[Text under study Boundary: Start]
This is the case where it should recover using journal. But now it probably (hopefully!) tries to do that, but there’s another uncommitted transaction with different database connection blocking the action.

What did lead to this situation? Well the classic, compaction was started, and ever since the backup hasn’t been running due to systemic logic error.


Separate but small thing, I’m wondering why this triggers a warning and doesn’t work “as usual”.

Hi, I’m wondering why the restore gives this warning? It’s already creating bunch of missing folders, why only one of the folders gives warning?
Downloading restoring …
Creating missing folder D:\restore_point\ for file D:\restore_point\some_path\something.dat
Downloading restoring …
Exit code: 2

So if it isn’t a problem, why it’s causing exit level to change from 0?

Anyway, as backup source, that file is referenced by name, instead of path alone. But it shouldn’t cause warnings / errors during restore, afaik.

Was it interrupted? Got logs? That’s the known way I’ve been linking to that leads to this.
That one is easily fixed by repair, but if the repair is via the --auto-cleanup, it trips itself…

Database is locked when performing auto-cleanup #4631

Yes, it was interrupted. Which logs, the interruption itself isn’t particularly helpful. It just ends there. But I’m sure I’m going to see these error messages repeatedly in future, as I have been seeing the past. I can run debug run / provide database when yet another instance is in the same classic broken state. Before repairing, actually I took copy of the database and data before repair, yet it’s obvious that the repair just added the 541 byte empty files. I think we’ve discussed this matter over and over again, during past few years.

And as I guessed, I’ve got at least two instances right now in that error state again. → Because the program is systemically and logically broken. Yep, actually the number is three. Duh!

Off-topic, just in another project around one minute obvious bug fix too one week of more or less discussion in circles. Phew.
[Text under study Boundary: End]
[Raw data Boundary: Start]
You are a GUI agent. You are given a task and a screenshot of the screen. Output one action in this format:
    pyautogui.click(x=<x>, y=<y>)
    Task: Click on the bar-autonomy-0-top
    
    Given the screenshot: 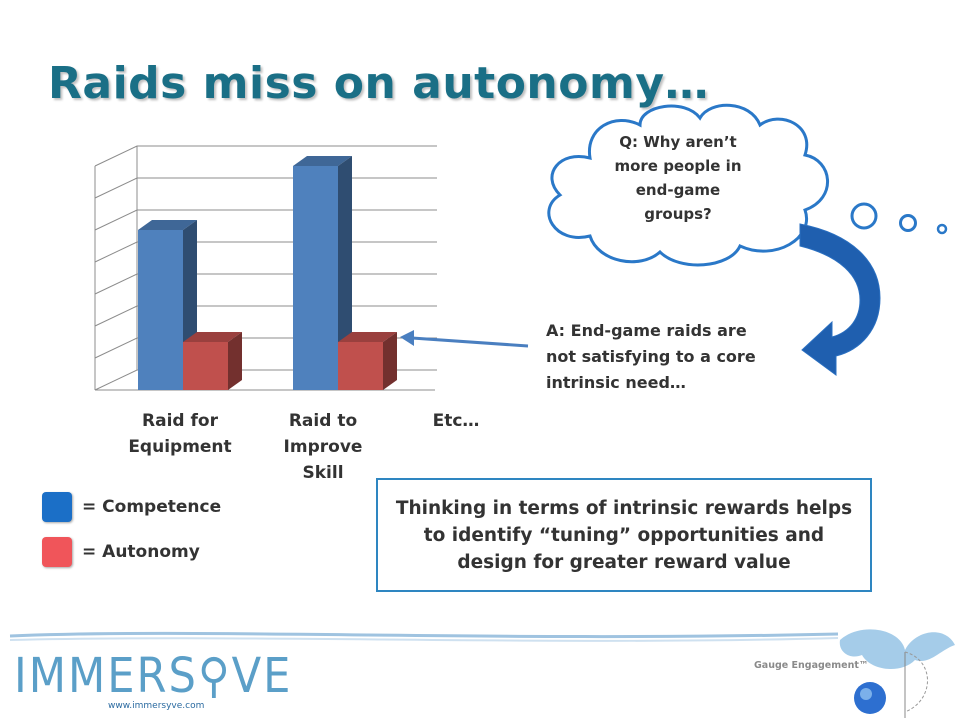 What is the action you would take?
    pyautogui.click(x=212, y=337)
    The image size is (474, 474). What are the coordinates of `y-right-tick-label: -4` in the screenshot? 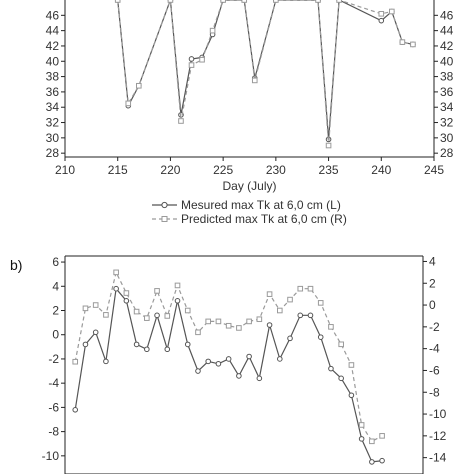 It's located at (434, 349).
[Raw data Boundary: End]
[Raw data Boundary: Start]
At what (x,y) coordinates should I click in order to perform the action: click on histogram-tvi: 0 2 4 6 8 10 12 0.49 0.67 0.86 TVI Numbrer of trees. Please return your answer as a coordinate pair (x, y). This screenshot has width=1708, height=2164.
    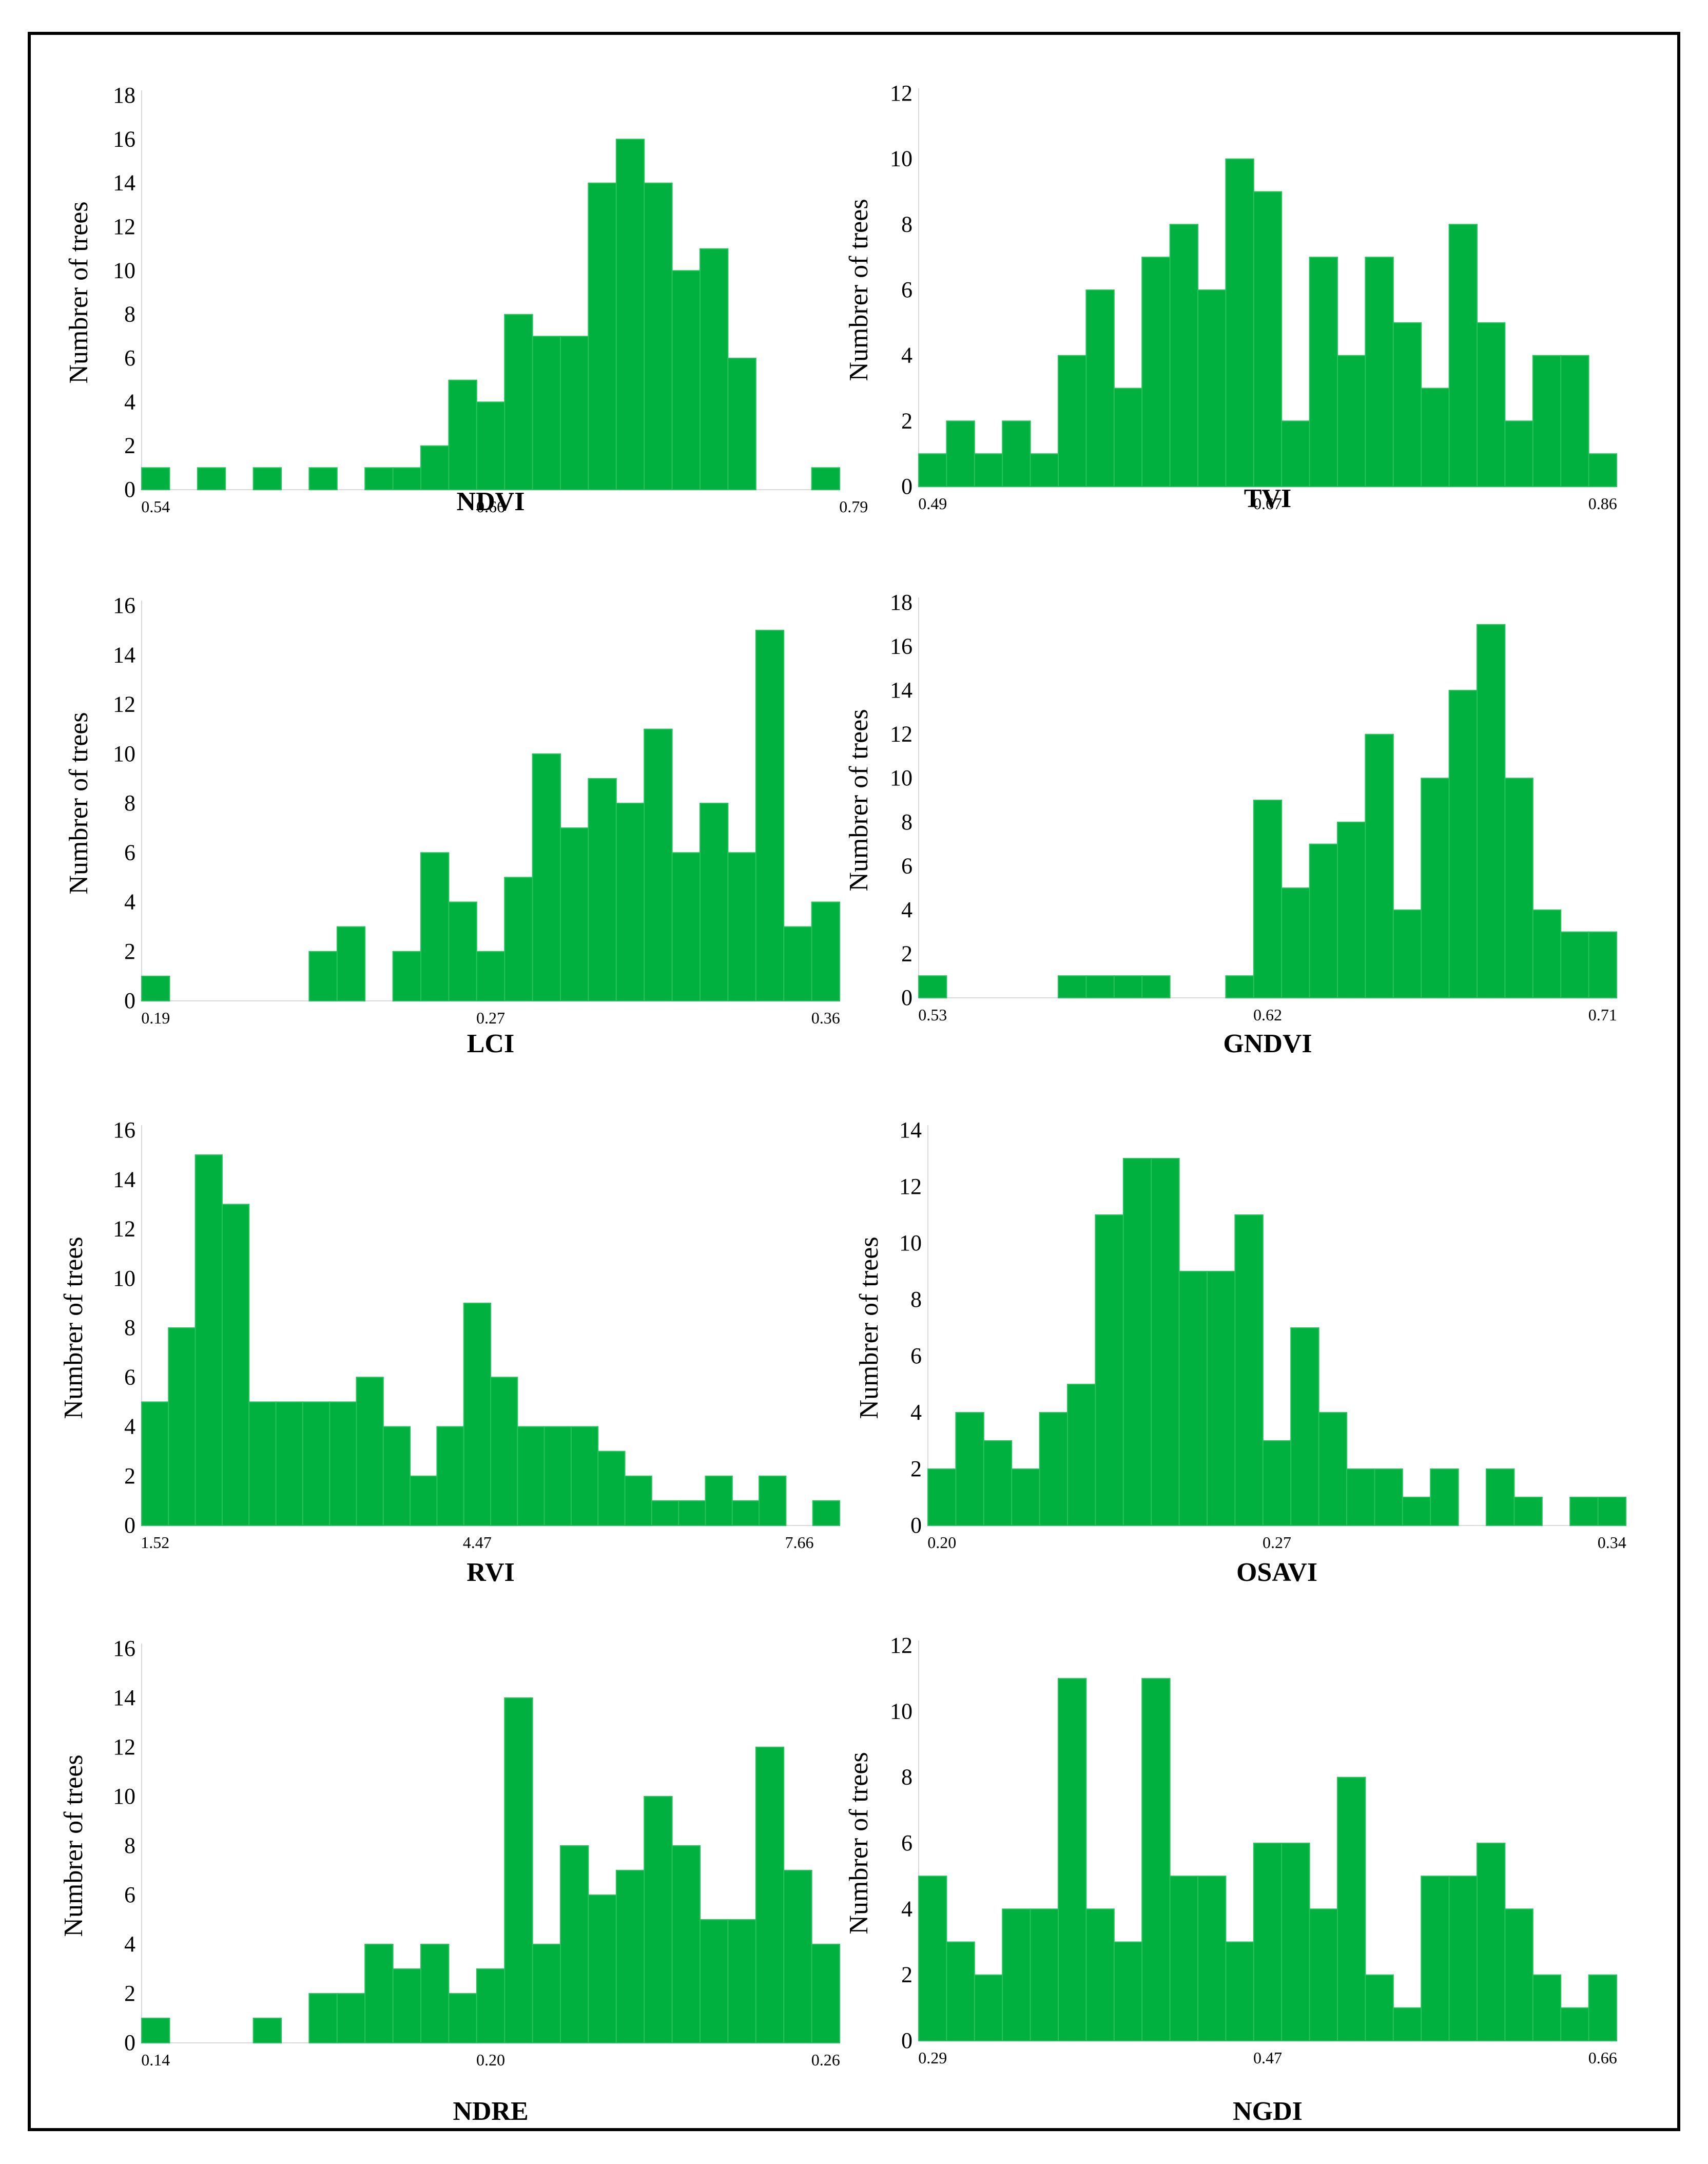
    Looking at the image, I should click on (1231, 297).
[Raw data Boundary: End]
__About this exercise__:
According to the forum thread above the material, what keeps the journal-based recovery from going through? Answer in one to three sentences.

__Response__:
The writer believes the recovery is probably being attempted, but another uncommitted transaction on a different database connection is blocking it.